Learning of a cancer diagnosis or going through cancer treatment during the holidays completely changes your perspective during one of the most festive times of the year. How can I celebrate when I’m going through this? Will I feel good enough to even see my family this Christmas? What is going to happen next year? Those are just a few of the questions that can race through your mind as you are waiting in doctors’ offices, awake in the middle of the night or receive another holiday card in the mail. When just about everyone else is busy decorating their houses or heading out the door for yet another holiday function, time stops when you have cancer and doesn’t guarantee things will go back to normal any time soon. However, there are ways you can cope with cancer during the holidays to help reduce your stress and even lift your spirits.
The American Cancer Society offers this advice for patients and their family handling the impact of cancer and treatment during the holiday season. It is a time to allow for healing, while also making room for more realistic expectations. Most importantly, patients and family members need to listen to how they feel and respect those feelings.
Listen to your emotions and do not bottle them. Give yourself permission to express how you feel – whether it is joy, sadness, anger, disappointment, or excitement. If you need to laugh or cry, let it out.
Focus on your wellbeing. From eating well, to sleeping and staying hydrated, your physical wellbeing is paramount during this time. Even getting in regular exercise helps relieve tension and stress.
Enjoy the small things like enjoying a hot bath or watching one of your favorite movies. Making time for these pleasures can help boost your mood.
When appropriate and when you feel right, schedule outings with friends or family to help take you out of this world for just a bit. A movie, recital or lunch out are good ideas.
Make a plan for holiday traditions. Before you feel the pressure of trying to do something you are either not ready for or don’t feel up to, plan out what you would like to do with family this season. Plan how you would like to spend your time and for how long you will be able to attend these events. Remember to keep your overall wellbeing a top priority.

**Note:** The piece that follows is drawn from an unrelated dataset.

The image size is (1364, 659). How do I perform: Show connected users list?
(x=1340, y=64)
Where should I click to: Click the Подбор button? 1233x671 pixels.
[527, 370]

Don’t forget to ask for help – whether that is with picking up gifts to bringing in food and cleaning up.
Remember that it is OK to say no. You don’t have to feel obligated to participate in everything or try to appease others’ requests at this time.
Don’t put pressure on yourself to make this holiday season just like all the others. Give yourself the time and the permission to make changes this year.
Don’t drink too much alcohol as it can lead to depressed feelings.
If you are not in the holiday mood or feeling happy, don’t force yourself to be something you are not right now. This goes back to listening to and honoring your emotions.
Don’t make up for feelings of guilt by overspending on others. Decide how much you are going to spend on gifts and stick to your budget.
Don’t spread yourself too thin. Plan plenty of rest and downtime among other holiday plans.
If you have questions or concerns about how to cope with the stress, expectations and hustle and bustle of the holidays, make sure you talk to your health care provider and let them know how you are feeling. Sometimes all it takes is hearing someone else say that you need to allow for time for yourself and that it is okay to say no.